▶ Exercise brief:
Copy every record exactly. Nothing may be skipped.

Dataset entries

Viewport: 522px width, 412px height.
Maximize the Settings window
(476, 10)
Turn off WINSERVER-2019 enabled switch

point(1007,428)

▶ Answer for the task:
Viewport: 522px width, 412px height.
Maximize the Settings window
(476, 10)
Turn off WINSERVER-2019 enabled switch

point(1007,428)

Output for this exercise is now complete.